Quote word for word every line from the one containing "Given: Select the" through the one containing "point(332,60)", including both of those lines.

Collected data:
· · · ·

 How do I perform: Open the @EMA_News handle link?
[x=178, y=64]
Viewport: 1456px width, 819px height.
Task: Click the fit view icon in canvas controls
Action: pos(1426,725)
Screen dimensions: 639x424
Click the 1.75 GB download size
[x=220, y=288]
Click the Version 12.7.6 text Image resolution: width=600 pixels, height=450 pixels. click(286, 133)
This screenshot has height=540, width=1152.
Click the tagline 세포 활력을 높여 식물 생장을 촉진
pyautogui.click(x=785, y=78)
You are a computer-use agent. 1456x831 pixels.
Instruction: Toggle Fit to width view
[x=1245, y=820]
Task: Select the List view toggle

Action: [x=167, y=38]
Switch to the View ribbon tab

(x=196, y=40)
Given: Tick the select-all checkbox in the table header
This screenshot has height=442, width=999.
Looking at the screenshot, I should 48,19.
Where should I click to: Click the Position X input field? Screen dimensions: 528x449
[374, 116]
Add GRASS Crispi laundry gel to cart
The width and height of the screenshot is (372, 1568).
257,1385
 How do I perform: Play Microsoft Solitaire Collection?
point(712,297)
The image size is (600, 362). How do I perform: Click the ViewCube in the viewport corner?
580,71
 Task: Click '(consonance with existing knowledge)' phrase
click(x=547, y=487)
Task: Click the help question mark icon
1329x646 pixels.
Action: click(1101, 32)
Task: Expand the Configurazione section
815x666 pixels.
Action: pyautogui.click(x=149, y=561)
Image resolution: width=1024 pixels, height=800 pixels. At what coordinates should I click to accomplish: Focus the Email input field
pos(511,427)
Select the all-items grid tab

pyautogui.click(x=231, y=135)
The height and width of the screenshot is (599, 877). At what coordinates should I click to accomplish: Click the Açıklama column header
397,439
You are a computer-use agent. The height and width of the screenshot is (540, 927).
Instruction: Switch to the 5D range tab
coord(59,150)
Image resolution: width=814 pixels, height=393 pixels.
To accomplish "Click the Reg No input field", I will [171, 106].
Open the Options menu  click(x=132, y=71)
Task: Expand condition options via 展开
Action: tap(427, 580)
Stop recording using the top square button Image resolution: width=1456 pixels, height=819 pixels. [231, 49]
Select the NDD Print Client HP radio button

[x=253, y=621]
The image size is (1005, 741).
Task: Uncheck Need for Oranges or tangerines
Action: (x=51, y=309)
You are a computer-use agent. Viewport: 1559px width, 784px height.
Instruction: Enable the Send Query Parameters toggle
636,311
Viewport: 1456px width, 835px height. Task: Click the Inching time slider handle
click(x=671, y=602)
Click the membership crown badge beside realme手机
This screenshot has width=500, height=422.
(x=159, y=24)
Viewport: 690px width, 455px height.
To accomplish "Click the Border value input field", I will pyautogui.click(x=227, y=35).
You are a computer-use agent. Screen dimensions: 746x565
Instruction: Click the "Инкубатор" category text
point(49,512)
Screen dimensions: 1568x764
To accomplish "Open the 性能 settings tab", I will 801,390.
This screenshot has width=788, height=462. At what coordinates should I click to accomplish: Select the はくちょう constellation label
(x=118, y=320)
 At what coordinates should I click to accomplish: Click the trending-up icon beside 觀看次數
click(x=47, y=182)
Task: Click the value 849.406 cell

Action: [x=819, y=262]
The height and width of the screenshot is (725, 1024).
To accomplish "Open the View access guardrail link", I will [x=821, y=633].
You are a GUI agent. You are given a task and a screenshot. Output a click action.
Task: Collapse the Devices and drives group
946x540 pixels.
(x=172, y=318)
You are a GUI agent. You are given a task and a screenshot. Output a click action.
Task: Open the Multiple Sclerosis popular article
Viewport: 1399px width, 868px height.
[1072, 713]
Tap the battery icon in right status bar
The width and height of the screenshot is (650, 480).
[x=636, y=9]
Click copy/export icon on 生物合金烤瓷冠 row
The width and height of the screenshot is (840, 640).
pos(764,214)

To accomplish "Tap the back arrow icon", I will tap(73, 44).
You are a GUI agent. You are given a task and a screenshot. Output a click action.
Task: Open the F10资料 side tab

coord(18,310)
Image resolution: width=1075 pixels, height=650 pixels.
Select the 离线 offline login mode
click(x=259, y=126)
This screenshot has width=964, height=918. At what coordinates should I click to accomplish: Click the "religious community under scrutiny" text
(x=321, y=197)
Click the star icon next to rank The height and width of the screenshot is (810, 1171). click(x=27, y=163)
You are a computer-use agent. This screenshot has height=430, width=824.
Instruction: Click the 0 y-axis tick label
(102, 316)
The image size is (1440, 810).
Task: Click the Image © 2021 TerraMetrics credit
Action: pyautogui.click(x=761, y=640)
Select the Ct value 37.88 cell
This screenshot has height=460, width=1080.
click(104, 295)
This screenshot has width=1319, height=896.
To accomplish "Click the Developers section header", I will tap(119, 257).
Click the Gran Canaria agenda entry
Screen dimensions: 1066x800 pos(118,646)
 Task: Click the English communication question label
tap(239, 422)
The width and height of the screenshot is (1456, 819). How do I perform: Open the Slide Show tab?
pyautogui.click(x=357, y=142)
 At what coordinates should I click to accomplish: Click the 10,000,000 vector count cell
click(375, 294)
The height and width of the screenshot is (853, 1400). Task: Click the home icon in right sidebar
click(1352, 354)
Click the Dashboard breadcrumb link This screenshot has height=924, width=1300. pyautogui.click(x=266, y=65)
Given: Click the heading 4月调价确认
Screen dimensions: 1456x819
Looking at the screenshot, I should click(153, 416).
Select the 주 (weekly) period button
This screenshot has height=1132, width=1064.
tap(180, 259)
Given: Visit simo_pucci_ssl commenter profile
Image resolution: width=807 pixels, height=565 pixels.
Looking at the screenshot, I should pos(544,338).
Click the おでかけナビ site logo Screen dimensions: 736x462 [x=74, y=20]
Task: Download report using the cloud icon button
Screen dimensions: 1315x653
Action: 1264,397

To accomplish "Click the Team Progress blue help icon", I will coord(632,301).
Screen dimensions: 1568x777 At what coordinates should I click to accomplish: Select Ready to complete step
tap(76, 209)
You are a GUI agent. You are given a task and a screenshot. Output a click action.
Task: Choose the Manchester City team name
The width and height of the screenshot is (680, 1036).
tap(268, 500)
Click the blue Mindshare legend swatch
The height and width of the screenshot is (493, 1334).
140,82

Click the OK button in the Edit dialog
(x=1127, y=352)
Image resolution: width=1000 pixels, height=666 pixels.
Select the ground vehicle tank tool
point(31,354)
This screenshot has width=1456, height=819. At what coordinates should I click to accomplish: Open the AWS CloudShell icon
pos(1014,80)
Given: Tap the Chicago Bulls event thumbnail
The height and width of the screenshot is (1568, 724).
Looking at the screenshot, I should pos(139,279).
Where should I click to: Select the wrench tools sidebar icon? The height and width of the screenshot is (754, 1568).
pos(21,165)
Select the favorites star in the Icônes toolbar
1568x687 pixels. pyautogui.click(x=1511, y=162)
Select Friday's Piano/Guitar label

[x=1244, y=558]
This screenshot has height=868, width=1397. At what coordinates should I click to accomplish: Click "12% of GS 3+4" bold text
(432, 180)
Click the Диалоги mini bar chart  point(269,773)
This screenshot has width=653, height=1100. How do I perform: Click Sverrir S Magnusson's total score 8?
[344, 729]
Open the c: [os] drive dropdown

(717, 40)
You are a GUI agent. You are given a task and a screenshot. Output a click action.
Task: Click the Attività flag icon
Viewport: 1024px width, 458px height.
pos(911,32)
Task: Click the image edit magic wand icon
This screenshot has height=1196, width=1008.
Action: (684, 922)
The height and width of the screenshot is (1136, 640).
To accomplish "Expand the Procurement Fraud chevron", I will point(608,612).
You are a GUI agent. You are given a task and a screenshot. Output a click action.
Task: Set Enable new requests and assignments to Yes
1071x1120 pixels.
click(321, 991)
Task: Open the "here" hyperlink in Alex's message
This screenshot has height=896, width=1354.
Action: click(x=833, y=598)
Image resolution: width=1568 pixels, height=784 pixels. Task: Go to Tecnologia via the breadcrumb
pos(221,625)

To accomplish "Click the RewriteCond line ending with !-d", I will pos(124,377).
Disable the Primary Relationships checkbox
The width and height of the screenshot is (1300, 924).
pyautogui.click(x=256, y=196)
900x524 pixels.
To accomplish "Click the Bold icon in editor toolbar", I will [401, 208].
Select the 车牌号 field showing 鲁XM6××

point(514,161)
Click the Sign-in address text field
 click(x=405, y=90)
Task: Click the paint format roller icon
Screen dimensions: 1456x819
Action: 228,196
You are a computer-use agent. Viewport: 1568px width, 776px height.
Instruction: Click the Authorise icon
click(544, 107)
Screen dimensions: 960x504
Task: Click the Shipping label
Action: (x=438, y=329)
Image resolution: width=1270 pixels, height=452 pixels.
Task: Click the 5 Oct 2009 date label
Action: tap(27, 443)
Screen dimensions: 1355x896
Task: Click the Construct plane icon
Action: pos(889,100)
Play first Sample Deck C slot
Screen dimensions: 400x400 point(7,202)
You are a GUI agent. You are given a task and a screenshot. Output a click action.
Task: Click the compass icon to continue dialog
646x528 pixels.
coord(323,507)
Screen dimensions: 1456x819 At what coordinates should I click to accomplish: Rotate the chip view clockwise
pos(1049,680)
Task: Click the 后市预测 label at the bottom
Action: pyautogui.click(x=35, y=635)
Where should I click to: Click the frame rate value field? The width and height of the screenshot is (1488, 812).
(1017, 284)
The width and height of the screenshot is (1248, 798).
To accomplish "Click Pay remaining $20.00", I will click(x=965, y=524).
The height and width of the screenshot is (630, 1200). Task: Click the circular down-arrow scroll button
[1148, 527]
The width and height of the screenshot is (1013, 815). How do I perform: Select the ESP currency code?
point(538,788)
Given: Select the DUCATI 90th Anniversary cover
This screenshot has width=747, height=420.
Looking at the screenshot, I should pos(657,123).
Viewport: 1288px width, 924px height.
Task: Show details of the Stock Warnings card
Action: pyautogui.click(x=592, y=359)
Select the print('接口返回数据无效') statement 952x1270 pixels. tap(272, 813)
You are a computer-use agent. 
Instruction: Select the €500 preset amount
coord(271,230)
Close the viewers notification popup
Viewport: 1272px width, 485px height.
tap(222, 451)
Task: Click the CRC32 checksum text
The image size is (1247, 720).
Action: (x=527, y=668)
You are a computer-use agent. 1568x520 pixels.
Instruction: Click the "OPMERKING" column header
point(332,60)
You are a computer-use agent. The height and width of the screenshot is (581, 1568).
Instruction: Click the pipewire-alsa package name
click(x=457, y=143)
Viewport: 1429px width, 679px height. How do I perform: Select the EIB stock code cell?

· · · ·

#### Finished exercise:
Given: Select the DUCATI 90th Anniversary cover
This screenshot has width=747, height=420.
Looking at the screenshot, I should pos(657,123).
Viewport: 1288px width, 924px height.
Task: Show details of the Stock Warnings card
Action: pyautogui.click(x=592, y=359)
Select the print('接口返回数据无效') statement 952x1270 pixels. tap(272, 813)
You are a computer-use agent. 
Instruction: Select the €500 preset amount
coord(271,230)
Close the viewers notification popup
Viewport: 1272px width, 485px height.
tap(222, 451)
Task: Click the CRC32 checksum text
The image size is (1247, 720).
Action: (x=527, y=668)
You are a computer-use agent. 1568x520 pixels.
Instruction: Click the "OPMERKING" column header
point(332,60)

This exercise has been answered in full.